---- LISTED RECORDS

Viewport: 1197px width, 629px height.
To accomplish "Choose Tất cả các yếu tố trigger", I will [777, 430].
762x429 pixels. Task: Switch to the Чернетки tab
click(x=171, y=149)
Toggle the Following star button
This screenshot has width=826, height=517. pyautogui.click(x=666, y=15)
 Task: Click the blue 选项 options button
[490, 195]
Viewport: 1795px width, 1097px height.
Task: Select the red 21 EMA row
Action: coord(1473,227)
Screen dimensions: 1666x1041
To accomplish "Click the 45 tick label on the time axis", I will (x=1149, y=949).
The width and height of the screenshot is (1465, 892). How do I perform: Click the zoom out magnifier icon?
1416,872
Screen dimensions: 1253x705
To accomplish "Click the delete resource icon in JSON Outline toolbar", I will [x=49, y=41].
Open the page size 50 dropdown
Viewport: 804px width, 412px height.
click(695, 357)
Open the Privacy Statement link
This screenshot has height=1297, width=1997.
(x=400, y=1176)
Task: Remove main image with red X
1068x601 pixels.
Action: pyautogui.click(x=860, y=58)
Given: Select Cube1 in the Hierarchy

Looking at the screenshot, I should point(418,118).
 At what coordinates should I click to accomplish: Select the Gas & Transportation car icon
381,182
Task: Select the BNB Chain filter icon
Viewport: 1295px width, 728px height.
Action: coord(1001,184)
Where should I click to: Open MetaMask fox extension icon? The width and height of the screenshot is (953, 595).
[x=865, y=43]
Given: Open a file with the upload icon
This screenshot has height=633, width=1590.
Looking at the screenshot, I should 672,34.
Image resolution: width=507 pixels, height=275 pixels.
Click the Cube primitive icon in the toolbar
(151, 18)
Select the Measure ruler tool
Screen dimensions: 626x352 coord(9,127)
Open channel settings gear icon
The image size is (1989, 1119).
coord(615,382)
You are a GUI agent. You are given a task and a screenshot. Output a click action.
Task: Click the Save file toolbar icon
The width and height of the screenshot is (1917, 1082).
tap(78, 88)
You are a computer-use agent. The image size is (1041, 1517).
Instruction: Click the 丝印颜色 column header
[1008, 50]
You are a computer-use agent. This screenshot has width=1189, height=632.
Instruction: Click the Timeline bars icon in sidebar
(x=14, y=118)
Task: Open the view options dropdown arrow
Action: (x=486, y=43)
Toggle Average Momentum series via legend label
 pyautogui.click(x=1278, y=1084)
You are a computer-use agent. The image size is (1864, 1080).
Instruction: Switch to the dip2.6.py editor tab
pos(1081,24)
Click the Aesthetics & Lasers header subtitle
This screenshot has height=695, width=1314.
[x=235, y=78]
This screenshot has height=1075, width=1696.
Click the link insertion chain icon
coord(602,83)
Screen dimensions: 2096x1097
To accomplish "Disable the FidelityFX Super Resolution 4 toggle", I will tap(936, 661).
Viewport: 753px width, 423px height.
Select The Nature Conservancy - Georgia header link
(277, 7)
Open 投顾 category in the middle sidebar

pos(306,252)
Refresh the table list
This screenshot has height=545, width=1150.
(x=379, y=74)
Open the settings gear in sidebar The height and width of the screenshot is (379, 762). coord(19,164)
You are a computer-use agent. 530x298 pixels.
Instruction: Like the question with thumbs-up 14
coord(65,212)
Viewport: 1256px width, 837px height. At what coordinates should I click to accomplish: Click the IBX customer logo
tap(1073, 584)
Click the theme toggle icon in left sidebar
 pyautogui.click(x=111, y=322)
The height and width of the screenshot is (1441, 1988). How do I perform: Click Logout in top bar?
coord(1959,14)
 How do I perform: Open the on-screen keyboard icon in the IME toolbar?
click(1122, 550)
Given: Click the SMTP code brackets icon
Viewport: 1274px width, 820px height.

--------

**YOUR OBJECTIVE:** Set down the records above once more, exactly as given.

**WRITTEN SOLUTION:**
Viewport: 1197px width, 629px height.
To accomplish "Choose Tất cả các yếu tố trigger", I will [777, 430].
762x429 pixels. Task: Switch to the Чернетки tab
click(x=171, y=149)
Toggle the Following star button
This screenshot has width=826, height=517. pyautogui.click(x=666, y=15)
 Task: Click the blue 选项 options button
[490, 195]
Viewport: 1795px width, 1097px height.
Task: Select the red 21 EMA row
Action: coord(1473,227)
Screen dimensions: 1666x1041
To accomplish "Click the 45 tick label on the time axis", I will (x=1149, y=949).
The width and height of the screenshot is (1465, 892). How do I perform: Click the zoom out magnifier icon?
1416,872
Screen dimensions: 1253x705
To accomplish "Click the delete resource icon in JSON Outline toolbar", I will [x=49, y=41].
Open the page size 50 dropdown
Viewport: 804px width, 412px height.
click(695, 357)
Open the Privacy Statement link
This screenshot has height=1297, width=1997.
(x=400, y=1176)
Task: Remove main image with red X
1068x601 pixels.
Action: pyautogui.click(x=860, y=58)
Given: Select Cube1 in the Hierarchy

Looking at the screenshot, I should point(418,118).
 At what coordinates should I click to accomplish: Select the Gas & Transportation car icon
381,182
Task: Select the BNB Chain filter icon
Viewport: 1295px width, 728px height.
Action: coord(1001,184)
Where should I click to: Open MetaMask fox extension icon? The width and height of the screenshot is (953, 595).
[x=865, y=43]
Given: Open a file with the upload icon
This screenshot has height=633, width=1590.
Looking at the screenshot, I should 672,34.
Image resolution: width=507 pixels, height=275 pixels.
Click the Cube primitive icon in the toolbar
(151, 18)
Select the Measure ruler tool
Screen dimensions: 626x352 coord(9,127)
Open channel settings gear icon
The image size is (1989, 1119).
coord(615,382)
You are a GUI agent. You are given a task and a screenshot. Output a click action.
Task: Click the Save file toolbar icon
The width and height of the screenshot is (1917, 1082).
tap(78, 88)
You are a computer-use agent. The image size is (1041, 1517).
Instruction: Click the 丝印颜色 column header
[1008, 50]
You are a computer-use agent. This screenshot has width=1189, height=632.
Instruction: Click the Timeline bars icon in sidebar
(x=14, y=118)
Task: Open the view options dropdown arrow
Action: (x=486, y=43)
Toggle Average Momentum series via legend label
 pyautogui.click(x=1278, y=1084)
You are a computer-use agent. The image size is (1864, 1080).
Instruction: Switch to the dip2.6.py editor tab
pos(1081,24)
Click the Aesthetics & Lasers header subtitle
This screenshot has height=695, width=1314.
[x=235, y=78]
This screenshot has height=1075, width=1696.
Click the link insertion chain icon
coord(602,83)
Screen dimensions: 2096x1097
To accomplish "Disable the FidelityFX Super Resolution 4 toggle", I will tap(936, 661).
Viewport: 753px width, 423px height.
Select The Nature Conservancy - Georgia header link
(277, 7)
Open 投顾 category in the middle sidebar

pos(306,252)
Refresh the table list
This screenshot has height=545, width=1150.
(x=379, y=74)
Open the settings gear in sidebar The height and width of the screenshot is (379, 762). coord(19,164)
You are a computer-use agent. 530x298 pixels.
Instruction: Like the question with thumbs-up 14
coord(65,212)
Viewport: 1256px width, 837px height. At what coordinates should I click to accomplish: Click the IBX customer logo
tap(1073, 584)
Click the theme toggle icon in left sidebar
 pyautogui.click(x=111, y=322)
The height and width of the screenshot is (1441, 1988). How do I perform: Click Logout in top bar?
coord(1959,14)
 How do I perform: Open the on-screen keyboard icon in the IME toolbar?
click(1122, 550)
Given: Click the SMTP code brackets icon
Viewport: 1274px width, 820px height.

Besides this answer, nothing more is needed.